Directions => Which lines in the entries below contain the string "computer"? Show each of them in full.

####################

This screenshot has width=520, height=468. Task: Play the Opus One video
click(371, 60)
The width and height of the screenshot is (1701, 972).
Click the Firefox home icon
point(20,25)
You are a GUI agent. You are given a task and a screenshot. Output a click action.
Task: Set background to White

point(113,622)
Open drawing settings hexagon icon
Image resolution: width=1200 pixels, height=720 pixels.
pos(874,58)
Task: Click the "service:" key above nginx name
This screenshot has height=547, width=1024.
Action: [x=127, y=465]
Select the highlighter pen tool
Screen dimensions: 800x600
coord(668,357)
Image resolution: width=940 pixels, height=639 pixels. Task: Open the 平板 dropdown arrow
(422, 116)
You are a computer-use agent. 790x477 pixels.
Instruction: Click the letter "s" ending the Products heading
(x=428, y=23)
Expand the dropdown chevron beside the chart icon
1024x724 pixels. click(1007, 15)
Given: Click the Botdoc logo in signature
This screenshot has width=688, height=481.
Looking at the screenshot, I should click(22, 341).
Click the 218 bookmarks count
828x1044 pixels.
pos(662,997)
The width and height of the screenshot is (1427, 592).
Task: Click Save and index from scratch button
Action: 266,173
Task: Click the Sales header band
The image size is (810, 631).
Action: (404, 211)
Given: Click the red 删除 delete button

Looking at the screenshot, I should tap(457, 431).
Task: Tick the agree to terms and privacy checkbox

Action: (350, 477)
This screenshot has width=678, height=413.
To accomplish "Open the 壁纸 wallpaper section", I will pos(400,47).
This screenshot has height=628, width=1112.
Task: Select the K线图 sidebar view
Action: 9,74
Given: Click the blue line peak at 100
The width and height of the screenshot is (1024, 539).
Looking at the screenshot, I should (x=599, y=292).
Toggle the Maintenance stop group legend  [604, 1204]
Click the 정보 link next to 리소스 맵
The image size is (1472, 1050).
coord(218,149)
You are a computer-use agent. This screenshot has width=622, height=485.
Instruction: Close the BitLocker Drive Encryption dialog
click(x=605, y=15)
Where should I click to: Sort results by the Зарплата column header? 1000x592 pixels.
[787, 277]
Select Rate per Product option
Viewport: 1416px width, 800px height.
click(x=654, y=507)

####################

Written solution =>
You are a computer-use agent. 790x477 pixels.
You are a computer-use agent. This screenshot has width=622, height=485.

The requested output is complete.